** Your objective **
All of the data below is to be repeated exactly, except for the pictures.

** Dataset entries **
================

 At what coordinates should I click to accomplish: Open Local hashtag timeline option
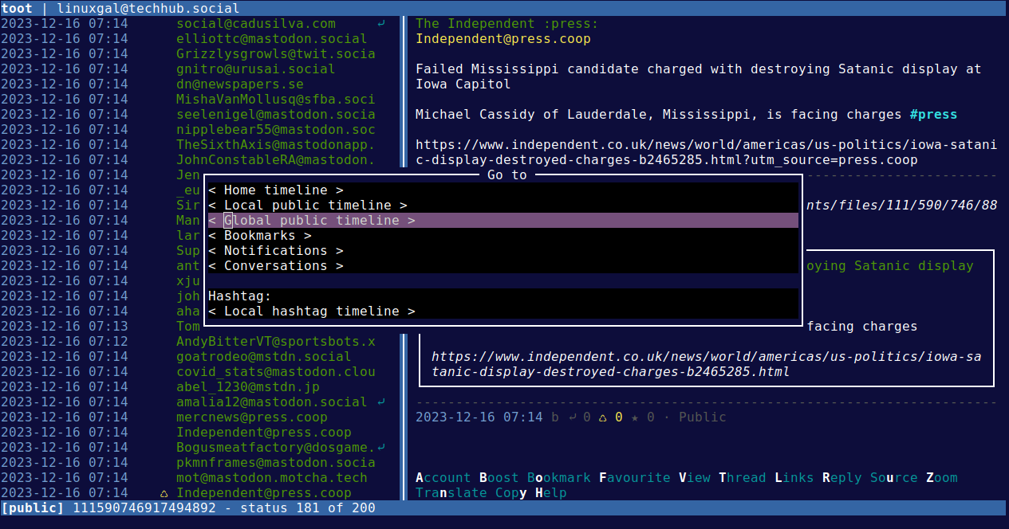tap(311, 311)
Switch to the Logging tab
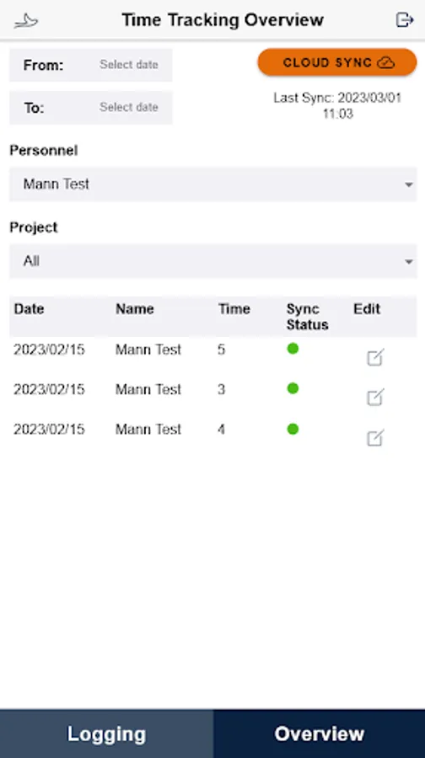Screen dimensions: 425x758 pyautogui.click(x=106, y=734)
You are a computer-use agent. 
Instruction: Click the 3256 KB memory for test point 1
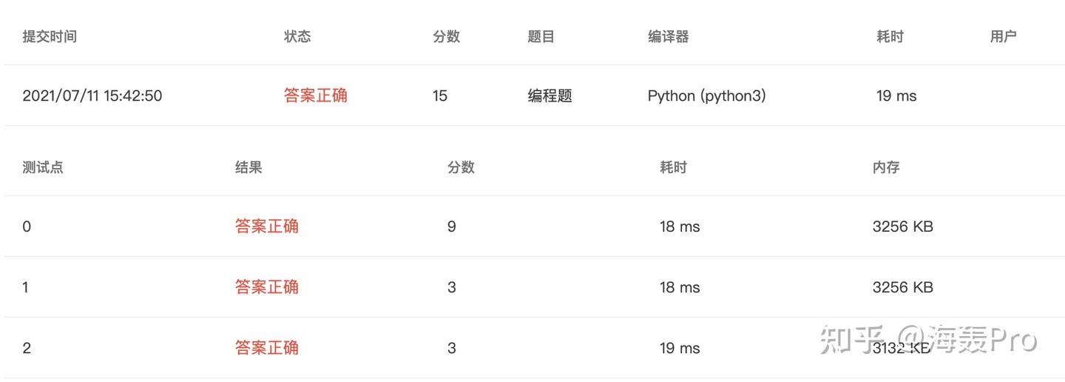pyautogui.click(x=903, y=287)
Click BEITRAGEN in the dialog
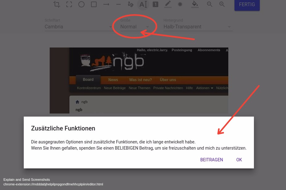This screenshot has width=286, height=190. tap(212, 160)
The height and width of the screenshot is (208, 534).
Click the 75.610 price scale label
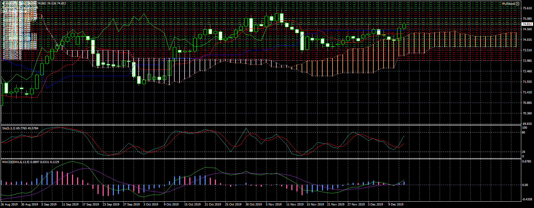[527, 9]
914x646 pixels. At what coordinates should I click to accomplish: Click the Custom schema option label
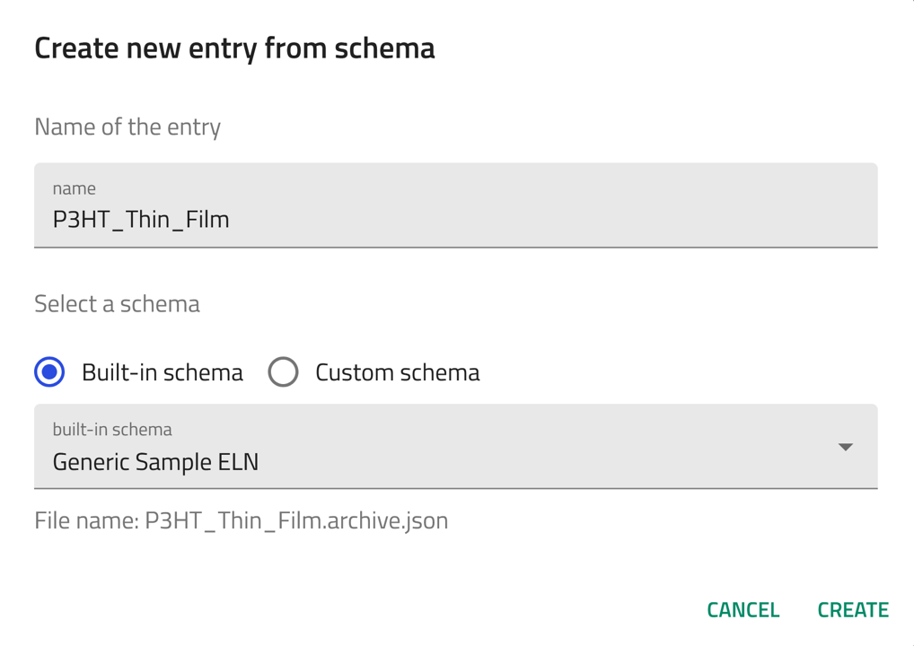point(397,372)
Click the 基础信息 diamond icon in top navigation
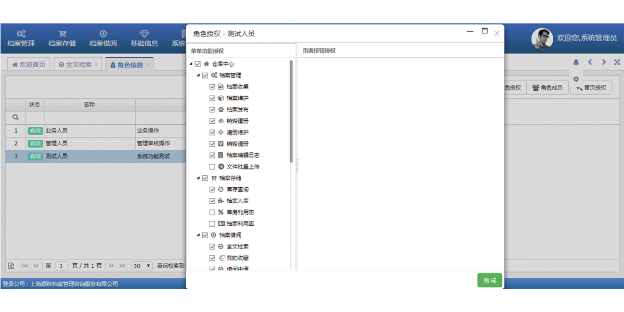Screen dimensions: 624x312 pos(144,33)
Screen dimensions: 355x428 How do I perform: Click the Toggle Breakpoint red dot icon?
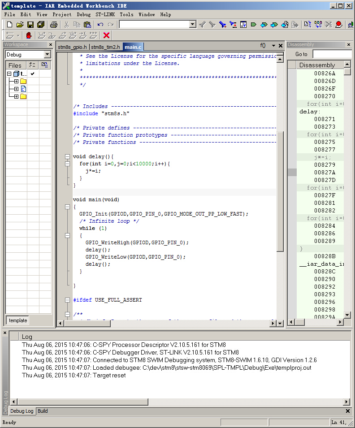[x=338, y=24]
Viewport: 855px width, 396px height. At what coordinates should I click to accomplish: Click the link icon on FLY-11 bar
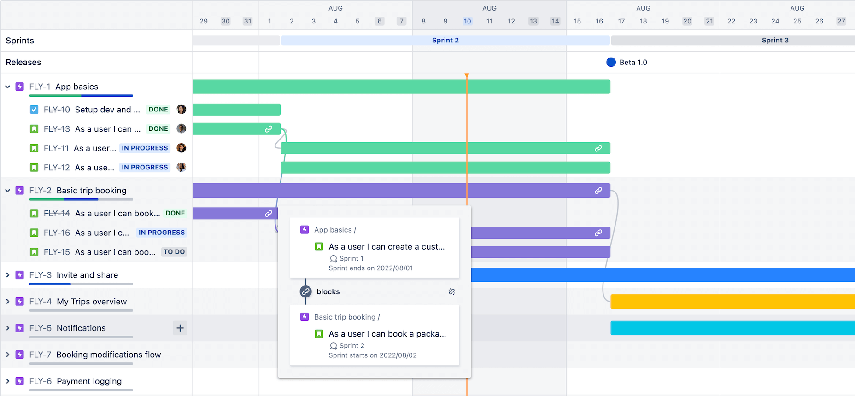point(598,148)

================

** Solved problem **
 At what coordinates should I click to accomplish: Open Local hashtag timeline option
tap(311, 311)
Switch to the Logging tab
Screen dimensions: 425x758 pyautogui.click(x=106, y=734)
You are a computer-use agent. 
Instruction: Click the 3256 KB memory for test point 1
pyautogui.click(x=903, y=287)
Click BEITRAGEN in the dialog
This screenshot has width=286, height=190. tap(212, 160)
The height and width of the screenshot is (208, 534).
Click the 75.610 price scale label
[527, 9]
914x646 pixels. At what coordinates should I click to accomplish: Click the Custom schema option label
point(397,372)
Click the 基础信息 diamond icon in top navigation
Screen dimensions: 624x312 pos(144,33)
Screen dimensions: 355x428 How do I perform: Click the Toggle Breakpoint red dot icon?
[x=338, y=24]
Viewport: 855px width, 396px height. At what coordinates should I click to accomplish: Click the link icon on FLY-11 bar
point(598,148)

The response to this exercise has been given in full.